Then he sat up and stared back at Grannie, and as an exhibition of nonchalance and high spirit, put out his tongue at her.
Grannie only looked at him.
And, bit by bit, the tongue withdrew, and only the gaping mouth was left, and above it a pair of frightened green eyes, transmitting to the perverse little soul within new impressions and vague terrors.
Before long his left arm went up over his face to shut out the sight of Grannie’s dreadful staring eyes, and when, after a sufficient interval, he ventured a peep at her and found her eyes still fixed on him, he howled, “Take it off! Take it off!” and slipped his anchors and slid to the floor, hunching his back at this tormentor who could beat him on his own ground.

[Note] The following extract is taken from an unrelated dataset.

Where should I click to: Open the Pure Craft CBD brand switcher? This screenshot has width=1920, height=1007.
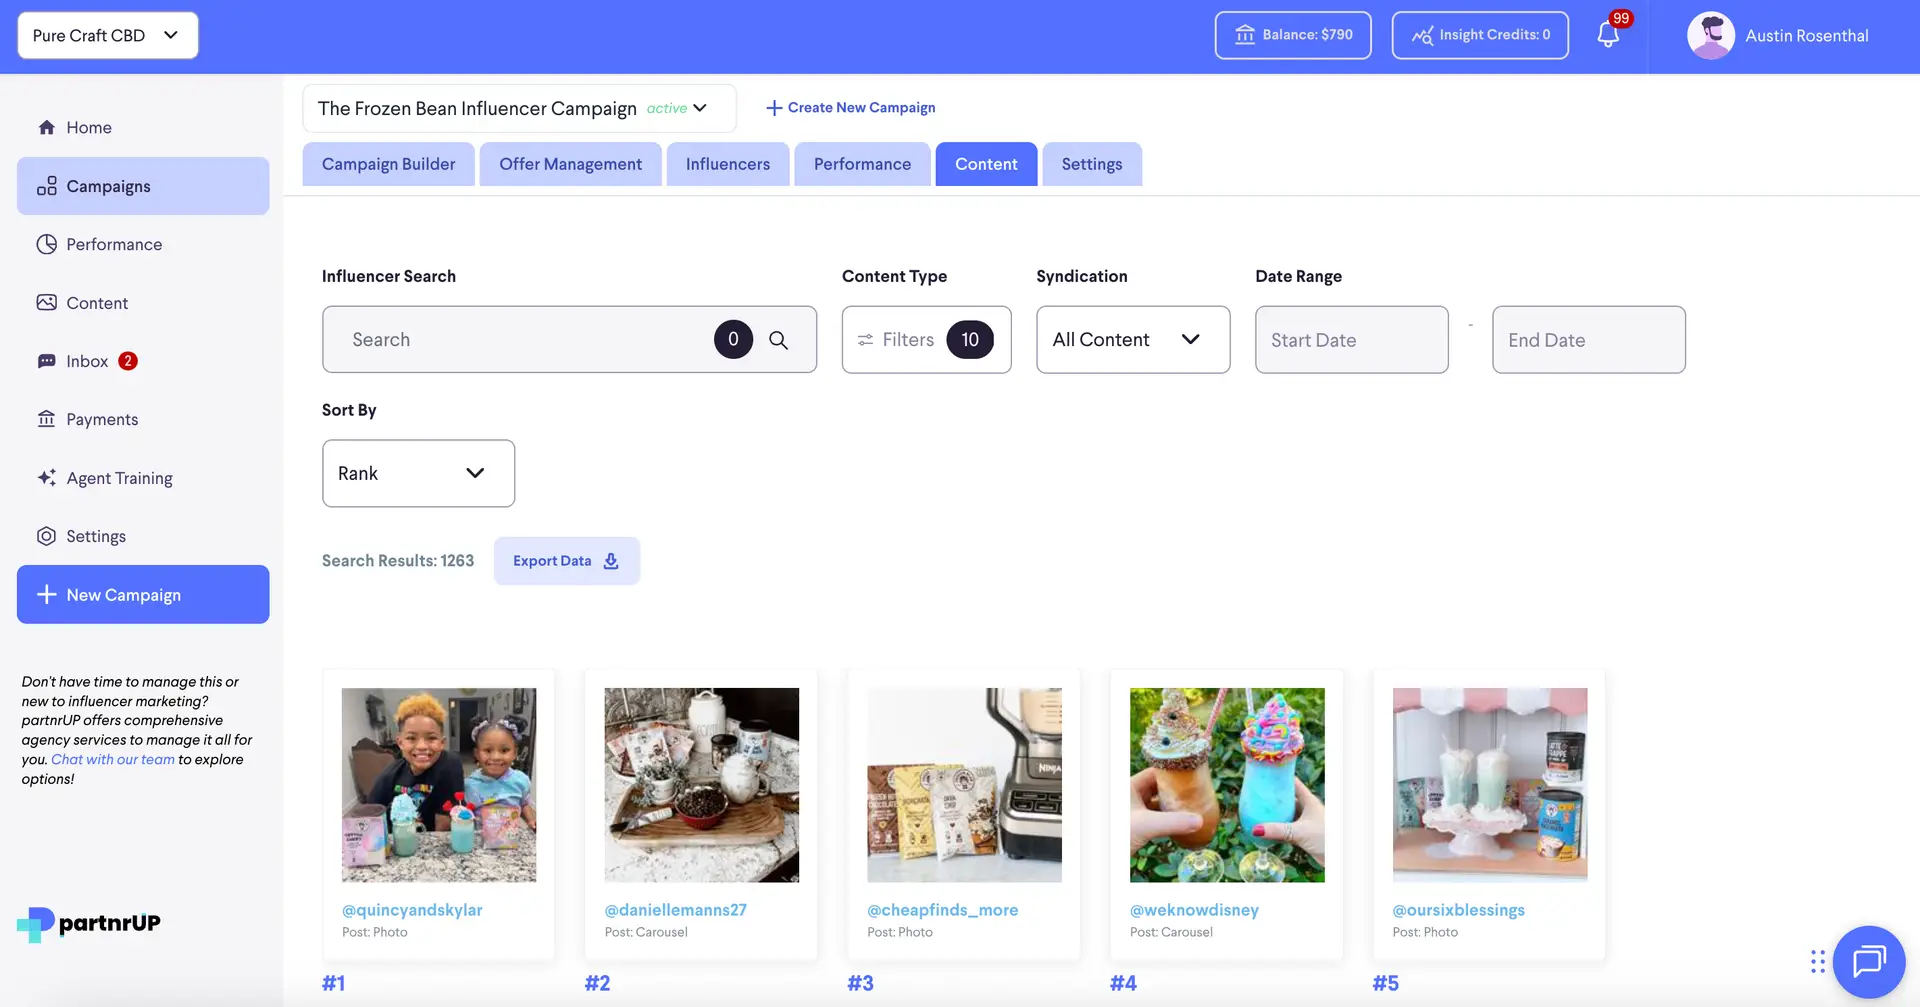pyautogui.click(x=106, y=35)
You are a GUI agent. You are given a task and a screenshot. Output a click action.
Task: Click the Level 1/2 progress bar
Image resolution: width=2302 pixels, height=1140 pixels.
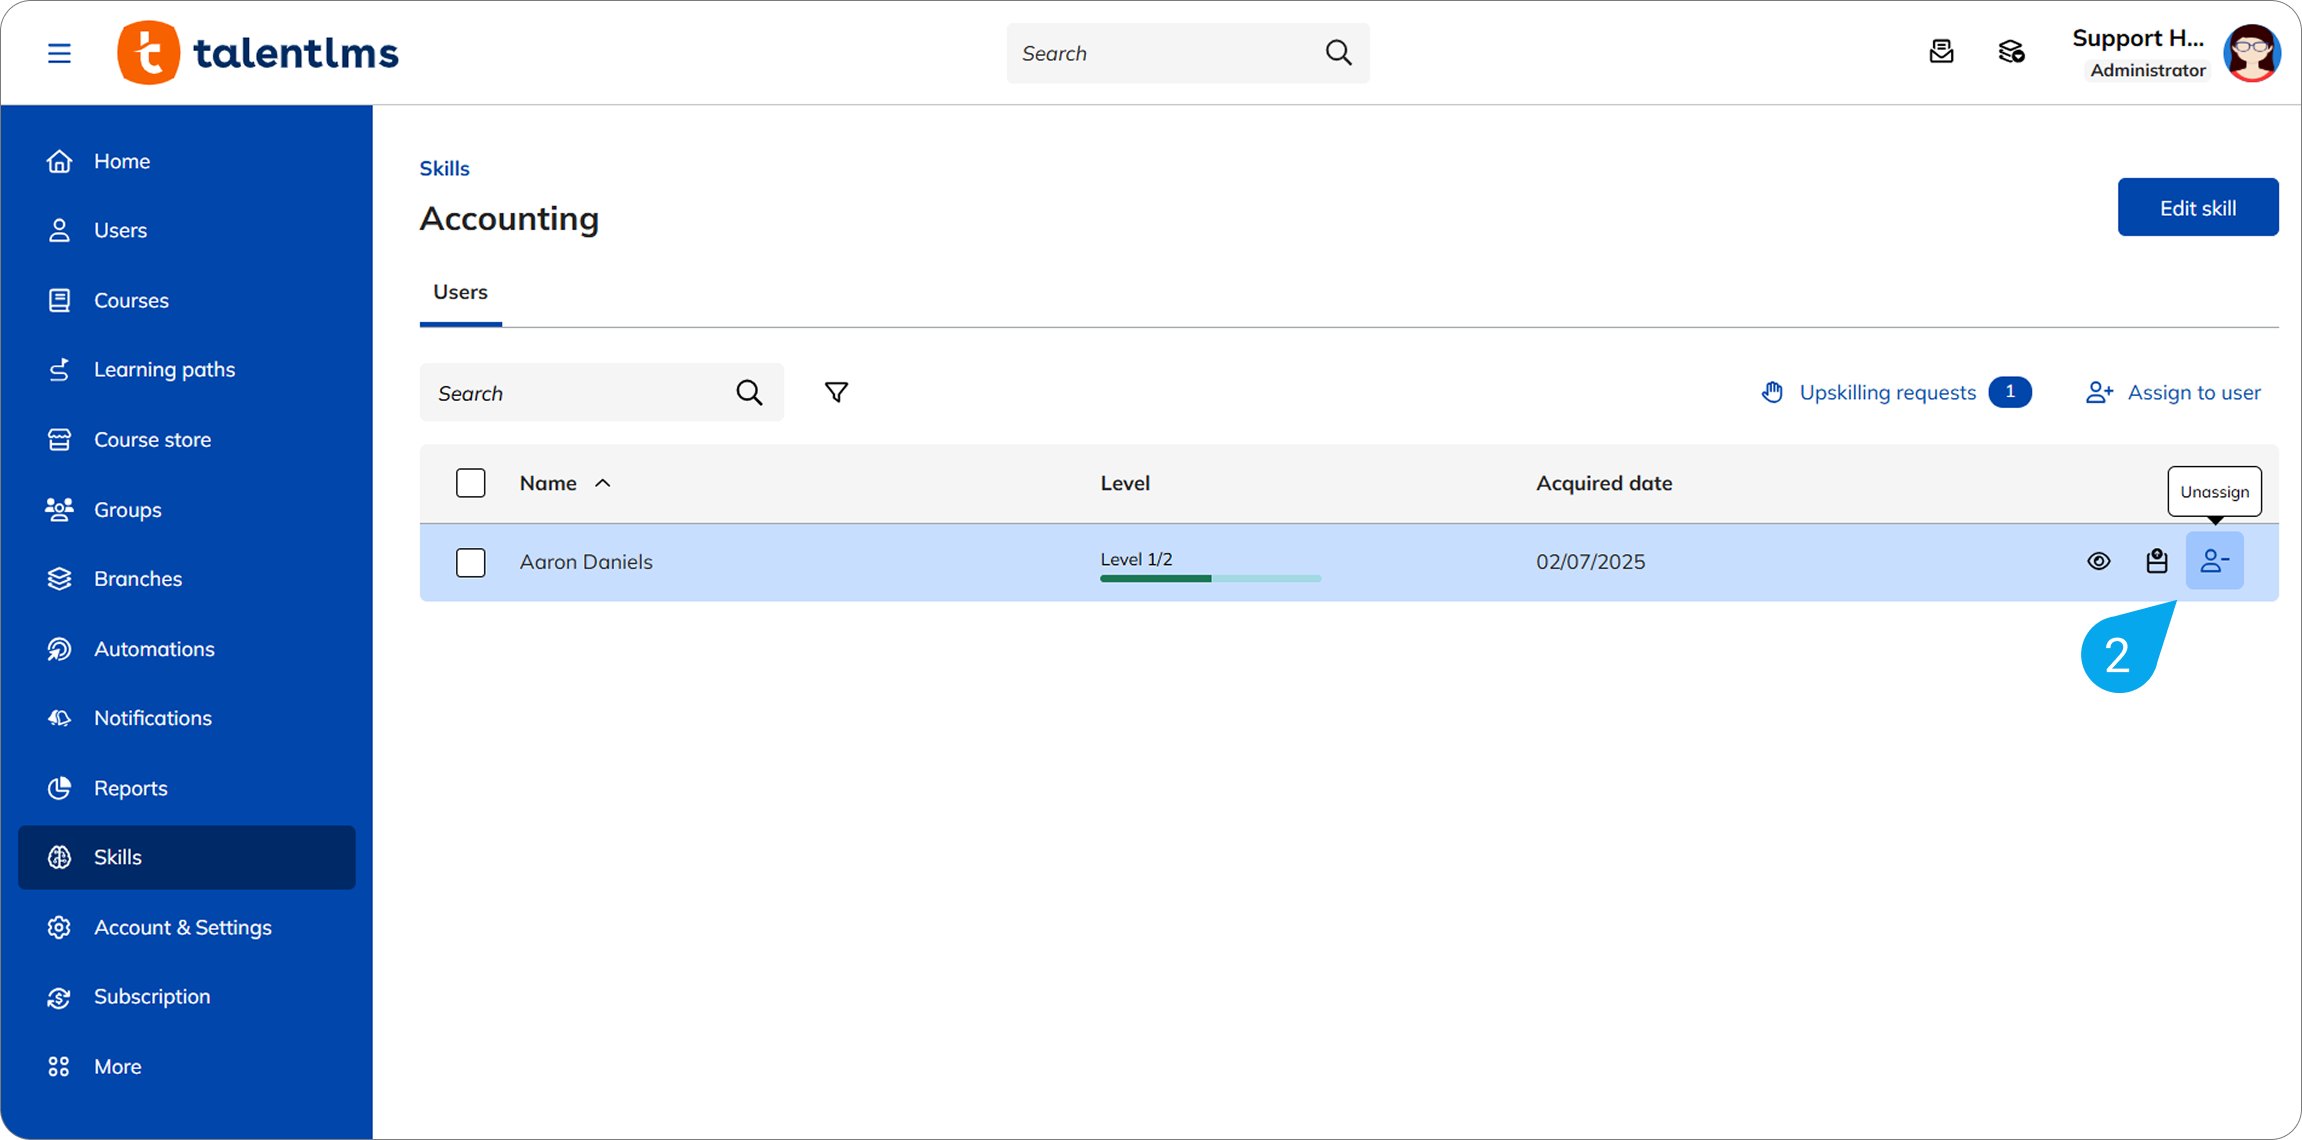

For that week he gave no trouble to any one. But after it he never went near Grannie’s room, and for years he never spoke to her. When he passed her open door, or in front of her window, he hunched his shoulder protectively and averted his eyes.
Resenting control in any shape or form, Tom naturally objected to school.
His stepmother would have had him go—for his own sake as well as hers. But his father took a not unusual Sark view of the matter.
“What’s the odds?” said he. “He’ll have the farm. Book-learning will be no use to him,” and in spite of Nancy’s protests—which Tom regarded as simply the natural outcrop of her ill-will towards him—the boy grew up untaught and uncontrolled, and knowing none but the worst of all masters—himself.
On occasion, when the tale of provocation reached its limit, his father thrashed him, until there came a day when Tom upset the usual course of proceedings by snatching the stick out of his father’s hands, and would have belaboured him in turn if he had not been promptly knocked down.
After that his father judged it best for all concerned that he should flight his troublesome wings outside for a while. So he sent him off in a trading-ship, in the somewhat forlorn hope that a knowledge of the world would knock some of the devil out of him—a hope which, like many another, fell short of accomplishment.
The world knocks a good deal out of a man, but it also knocks a good deal in. Tom came back from his voyaging knowing a good many things that he had not known when he started—a little English among others—and most of the others things which had been more profitably left unlearnt.
CHAPTER II
HOW NANCE CAME TO BE HERSELF
And little Nance?
The most persistent memories of Nance’s childhood were her fear and hatred of Tom, and her passionate love for her mother,—and Bernel when he came.
“My own,” she called these two, and regarded even her father as somewhat outside that special pale; esteemed Grannie as an Olympian, benevolently inclined, but dwelling on a remote and loftier plane; and feared and detested Tom as an open enemy.